■ TASK DIRECTIONS
Please update the records starting with the line containing "I will 318,89." and going on through the line containing "This screenshot has width=966, height=695." by replacing "Subjects" with "Courses". Give only those lines, with everything else unchanged.

■ RECORDS TO USE
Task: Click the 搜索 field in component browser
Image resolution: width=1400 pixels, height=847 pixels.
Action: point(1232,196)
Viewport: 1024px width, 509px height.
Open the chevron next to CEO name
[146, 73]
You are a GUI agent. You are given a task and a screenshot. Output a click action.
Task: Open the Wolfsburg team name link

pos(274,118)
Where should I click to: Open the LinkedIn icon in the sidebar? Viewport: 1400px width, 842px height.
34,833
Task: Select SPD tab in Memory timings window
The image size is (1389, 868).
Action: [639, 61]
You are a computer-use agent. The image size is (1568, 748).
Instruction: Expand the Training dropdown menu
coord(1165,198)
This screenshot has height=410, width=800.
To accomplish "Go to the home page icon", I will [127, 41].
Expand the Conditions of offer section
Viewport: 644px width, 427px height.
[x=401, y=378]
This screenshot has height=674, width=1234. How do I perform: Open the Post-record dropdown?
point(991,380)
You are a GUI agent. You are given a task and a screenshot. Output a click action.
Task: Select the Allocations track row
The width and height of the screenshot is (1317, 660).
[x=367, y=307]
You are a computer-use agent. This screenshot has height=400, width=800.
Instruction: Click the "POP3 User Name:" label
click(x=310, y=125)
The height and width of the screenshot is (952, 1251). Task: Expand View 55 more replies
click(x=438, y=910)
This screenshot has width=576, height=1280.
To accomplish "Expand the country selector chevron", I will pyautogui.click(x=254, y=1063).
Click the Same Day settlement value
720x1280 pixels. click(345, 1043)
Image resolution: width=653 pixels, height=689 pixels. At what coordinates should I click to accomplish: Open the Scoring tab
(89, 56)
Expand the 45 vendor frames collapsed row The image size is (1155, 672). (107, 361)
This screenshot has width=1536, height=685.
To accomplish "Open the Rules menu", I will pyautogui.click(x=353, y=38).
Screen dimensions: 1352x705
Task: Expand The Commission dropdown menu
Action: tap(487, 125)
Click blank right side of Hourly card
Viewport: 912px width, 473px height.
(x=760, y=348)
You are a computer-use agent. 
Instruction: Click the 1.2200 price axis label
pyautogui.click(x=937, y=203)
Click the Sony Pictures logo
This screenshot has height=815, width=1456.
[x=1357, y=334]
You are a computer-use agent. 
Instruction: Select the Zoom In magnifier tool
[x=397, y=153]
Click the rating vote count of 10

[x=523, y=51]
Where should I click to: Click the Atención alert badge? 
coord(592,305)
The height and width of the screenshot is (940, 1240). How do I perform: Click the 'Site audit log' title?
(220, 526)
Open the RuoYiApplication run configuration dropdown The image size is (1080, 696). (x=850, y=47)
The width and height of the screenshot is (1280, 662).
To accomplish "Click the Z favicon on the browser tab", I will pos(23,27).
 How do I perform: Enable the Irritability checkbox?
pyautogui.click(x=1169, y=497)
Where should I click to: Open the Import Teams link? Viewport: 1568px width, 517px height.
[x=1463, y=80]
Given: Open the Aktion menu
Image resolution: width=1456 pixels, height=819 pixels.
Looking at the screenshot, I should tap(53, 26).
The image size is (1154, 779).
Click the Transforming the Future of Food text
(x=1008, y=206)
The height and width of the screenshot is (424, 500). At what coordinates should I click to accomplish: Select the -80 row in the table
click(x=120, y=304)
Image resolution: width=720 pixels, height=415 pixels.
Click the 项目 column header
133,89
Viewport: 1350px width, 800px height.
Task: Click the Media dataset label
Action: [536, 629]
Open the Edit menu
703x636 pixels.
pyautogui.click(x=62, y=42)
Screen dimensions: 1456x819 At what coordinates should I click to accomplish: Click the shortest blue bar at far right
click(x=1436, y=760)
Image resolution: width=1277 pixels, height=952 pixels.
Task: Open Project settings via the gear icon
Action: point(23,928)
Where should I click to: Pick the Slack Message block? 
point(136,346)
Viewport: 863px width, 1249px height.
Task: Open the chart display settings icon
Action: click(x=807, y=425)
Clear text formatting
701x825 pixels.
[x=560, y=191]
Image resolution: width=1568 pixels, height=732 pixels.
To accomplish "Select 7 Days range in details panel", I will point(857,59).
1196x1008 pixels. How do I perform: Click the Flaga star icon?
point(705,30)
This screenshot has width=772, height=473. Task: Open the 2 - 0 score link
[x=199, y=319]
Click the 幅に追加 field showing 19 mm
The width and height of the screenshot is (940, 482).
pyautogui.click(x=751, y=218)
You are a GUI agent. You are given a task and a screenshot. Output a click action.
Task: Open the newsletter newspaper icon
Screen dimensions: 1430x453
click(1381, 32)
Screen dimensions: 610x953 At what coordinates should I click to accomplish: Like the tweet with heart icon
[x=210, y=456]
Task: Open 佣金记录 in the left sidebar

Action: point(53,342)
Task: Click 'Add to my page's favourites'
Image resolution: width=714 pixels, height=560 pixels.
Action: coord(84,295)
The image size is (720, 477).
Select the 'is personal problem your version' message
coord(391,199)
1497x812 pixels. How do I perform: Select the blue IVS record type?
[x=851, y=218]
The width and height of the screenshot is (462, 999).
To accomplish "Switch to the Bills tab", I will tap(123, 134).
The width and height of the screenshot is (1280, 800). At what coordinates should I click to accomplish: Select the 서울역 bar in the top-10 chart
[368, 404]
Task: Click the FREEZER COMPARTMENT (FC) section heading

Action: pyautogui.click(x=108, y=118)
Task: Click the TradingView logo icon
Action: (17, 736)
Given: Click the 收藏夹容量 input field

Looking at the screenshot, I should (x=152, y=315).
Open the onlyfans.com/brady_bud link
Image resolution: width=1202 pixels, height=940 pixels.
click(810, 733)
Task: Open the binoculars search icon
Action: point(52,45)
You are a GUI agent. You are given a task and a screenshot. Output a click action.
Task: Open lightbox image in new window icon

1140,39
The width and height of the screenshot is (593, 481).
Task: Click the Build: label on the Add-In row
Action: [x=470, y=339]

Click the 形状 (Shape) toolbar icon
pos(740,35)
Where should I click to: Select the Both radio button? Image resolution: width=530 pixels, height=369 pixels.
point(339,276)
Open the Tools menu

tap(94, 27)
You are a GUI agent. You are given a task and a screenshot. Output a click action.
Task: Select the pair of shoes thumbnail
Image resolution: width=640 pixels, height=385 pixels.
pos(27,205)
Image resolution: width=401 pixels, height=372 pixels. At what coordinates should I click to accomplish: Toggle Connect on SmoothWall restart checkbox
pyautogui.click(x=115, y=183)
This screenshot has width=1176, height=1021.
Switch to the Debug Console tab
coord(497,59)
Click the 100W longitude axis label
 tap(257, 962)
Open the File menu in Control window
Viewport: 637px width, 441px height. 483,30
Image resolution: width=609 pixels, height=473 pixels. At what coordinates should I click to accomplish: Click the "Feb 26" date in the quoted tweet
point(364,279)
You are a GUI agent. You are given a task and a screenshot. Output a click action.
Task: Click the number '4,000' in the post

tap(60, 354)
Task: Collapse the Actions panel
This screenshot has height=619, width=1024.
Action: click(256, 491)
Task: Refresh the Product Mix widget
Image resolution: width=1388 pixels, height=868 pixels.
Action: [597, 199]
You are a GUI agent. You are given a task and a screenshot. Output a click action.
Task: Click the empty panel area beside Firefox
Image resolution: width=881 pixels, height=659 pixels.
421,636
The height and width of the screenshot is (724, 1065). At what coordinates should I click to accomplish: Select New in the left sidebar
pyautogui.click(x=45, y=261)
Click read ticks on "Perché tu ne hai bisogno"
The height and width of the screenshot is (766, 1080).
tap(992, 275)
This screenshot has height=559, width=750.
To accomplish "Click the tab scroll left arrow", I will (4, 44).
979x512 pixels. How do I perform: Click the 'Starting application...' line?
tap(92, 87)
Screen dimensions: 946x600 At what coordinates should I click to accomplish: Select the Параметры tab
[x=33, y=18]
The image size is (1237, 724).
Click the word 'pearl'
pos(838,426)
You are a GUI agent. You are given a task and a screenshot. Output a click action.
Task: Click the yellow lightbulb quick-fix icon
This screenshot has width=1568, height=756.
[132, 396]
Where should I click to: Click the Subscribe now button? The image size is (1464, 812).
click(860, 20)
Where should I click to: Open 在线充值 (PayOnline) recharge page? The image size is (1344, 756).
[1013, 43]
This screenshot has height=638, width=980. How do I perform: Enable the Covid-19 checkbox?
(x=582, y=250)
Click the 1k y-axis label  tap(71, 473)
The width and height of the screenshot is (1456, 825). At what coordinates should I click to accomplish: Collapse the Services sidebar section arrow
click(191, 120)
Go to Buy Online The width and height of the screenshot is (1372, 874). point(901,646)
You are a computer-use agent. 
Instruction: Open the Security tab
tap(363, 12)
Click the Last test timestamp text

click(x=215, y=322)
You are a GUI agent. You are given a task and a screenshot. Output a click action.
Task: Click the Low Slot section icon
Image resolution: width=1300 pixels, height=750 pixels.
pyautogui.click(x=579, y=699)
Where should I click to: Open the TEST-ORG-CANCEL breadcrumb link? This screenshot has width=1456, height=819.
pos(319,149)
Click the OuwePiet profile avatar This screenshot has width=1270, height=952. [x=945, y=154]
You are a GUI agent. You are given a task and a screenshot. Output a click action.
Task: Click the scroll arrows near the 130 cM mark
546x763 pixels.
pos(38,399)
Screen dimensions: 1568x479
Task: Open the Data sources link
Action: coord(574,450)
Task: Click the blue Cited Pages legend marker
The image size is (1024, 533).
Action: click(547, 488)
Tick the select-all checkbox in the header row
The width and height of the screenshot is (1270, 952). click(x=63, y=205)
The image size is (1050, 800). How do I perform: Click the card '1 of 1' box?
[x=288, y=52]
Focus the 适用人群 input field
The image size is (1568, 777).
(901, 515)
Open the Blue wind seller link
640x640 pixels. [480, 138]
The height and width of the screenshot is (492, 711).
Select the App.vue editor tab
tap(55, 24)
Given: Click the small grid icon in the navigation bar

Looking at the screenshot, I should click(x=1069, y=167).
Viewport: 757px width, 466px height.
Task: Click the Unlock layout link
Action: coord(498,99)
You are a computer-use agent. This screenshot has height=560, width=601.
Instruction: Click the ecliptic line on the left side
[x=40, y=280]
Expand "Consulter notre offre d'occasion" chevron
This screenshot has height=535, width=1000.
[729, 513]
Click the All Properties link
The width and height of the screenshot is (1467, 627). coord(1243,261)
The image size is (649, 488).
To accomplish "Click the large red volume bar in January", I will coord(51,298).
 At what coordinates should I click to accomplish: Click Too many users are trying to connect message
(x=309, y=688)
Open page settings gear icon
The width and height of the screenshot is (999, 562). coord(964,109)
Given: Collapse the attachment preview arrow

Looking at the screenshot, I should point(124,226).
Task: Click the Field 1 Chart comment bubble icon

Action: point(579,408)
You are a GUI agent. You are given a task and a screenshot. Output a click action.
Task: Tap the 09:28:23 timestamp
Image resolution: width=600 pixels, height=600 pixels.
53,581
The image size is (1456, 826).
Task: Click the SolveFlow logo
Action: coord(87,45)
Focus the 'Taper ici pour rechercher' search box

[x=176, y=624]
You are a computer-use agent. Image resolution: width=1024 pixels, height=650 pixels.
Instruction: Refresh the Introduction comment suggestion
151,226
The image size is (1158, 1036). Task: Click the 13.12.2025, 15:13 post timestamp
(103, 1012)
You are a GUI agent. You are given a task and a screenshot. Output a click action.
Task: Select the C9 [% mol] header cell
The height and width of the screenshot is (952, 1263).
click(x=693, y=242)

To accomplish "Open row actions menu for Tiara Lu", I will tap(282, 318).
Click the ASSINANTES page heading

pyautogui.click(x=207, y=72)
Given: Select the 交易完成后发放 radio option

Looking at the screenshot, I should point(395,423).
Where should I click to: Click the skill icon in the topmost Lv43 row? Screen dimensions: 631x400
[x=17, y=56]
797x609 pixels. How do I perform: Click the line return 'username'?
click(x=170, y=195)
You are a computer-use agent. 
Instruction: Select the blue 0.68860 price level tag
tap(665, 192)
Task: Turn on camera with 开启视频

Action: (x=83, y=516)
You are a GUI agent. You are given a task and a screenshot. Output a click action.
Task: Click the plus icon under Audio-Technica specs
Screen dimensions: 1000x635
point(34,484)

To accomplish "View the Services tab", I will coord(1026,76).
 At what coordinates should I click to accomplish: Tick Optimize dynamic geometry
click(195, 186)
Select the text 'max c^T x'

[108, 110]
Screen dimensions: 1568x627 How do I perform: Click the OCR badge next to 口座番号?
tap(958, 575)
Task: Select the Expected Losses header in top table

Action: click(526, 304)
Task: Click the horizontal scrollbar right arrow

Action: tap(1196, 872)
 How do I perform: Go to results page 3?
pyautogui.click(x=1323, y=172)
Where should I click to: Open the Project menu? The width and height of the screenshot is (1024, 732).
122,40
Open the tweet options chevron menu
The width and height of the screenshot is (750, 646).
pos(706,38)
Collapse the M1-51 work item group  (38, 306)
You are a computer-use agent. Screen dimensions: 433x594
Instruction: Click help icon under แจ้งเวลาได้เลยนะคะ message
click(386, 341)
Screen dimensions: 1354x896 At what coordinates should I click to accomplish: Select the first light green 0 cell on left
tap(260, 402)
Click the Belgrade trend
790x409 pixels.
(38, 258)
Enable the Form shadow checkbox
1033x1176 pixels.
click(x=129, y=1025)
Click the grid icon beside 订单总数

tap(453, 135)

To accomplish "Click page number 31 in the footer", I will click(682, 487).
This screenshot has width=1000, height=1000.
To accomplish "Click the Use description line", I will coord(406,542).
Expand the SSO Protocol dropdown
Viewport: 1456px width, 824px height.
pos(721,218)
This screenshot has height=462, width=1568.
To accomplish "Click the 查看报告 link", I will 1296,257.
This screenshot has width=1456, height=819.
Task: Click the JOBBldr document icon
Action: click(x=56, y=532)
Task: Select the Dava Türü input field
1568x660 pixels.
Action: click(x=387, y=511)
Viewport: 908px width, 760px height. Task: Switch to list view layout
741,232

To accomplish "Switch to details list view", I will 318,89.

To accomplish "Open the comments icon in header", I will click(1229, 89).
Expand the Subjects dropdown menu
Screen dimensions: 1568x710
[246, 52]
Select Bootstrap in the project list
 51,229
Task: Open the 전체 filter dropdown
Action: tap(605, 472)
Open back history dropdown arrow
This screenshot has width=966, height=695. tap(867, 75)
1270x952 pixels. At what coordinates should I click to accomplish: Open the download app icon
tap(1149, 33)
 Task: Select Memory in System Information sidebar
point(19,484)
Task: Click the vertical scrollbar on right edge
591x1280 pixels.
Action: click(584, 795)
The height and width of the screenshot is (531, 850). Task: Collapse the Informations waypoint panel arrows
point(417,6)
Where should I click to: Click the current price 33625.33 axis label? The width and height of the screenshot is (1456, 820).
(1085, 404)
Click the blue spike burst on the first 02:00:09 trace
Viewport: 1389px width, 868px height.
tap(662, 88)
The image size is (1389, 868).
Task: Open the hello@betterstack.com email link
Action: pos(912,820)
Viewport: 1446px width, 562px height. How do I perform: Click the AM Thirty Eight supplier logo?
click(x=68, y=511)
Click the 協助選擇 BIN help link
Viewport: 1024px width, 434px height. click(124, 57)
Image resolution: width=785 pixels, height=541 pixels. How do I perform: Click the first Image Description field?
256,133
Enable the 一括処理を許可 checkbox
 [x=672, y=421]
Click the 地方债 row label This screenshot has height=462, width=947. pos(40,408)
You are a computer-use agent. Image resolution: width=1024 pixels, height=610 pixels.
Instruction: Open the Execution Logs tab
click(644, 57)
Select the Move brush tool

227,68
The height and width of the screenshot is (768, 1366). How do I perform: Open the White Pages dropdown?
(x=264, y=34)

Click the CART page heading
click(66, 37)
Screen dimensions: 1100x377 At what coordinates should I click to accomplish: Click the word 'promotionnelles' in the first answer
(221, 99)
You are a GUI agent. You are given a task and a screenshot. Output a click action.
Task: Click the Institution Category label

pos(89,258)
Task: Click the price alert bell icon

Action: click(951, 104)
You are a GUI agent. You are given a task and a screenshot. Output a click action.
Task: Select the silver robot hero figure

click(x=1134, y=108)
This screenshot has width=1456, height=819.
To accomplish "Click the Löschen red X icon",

■ EXPECTED ANSWER
To accomplish "Switch to details list view", I will 318,89.

To accomplish "Open the comments icon in header", I will click(1229, 89).
Expand the Courses dropdown menu
Screen dimensions: 1568x710
[246, 52]
Select Bootstrap in the project list
 51,229
Task: Open the 전체 filter dropdown
Action: tap(605, 472)
Open back history dropdown arrow
This screenshot has width=966, height=695. tap(867, 75)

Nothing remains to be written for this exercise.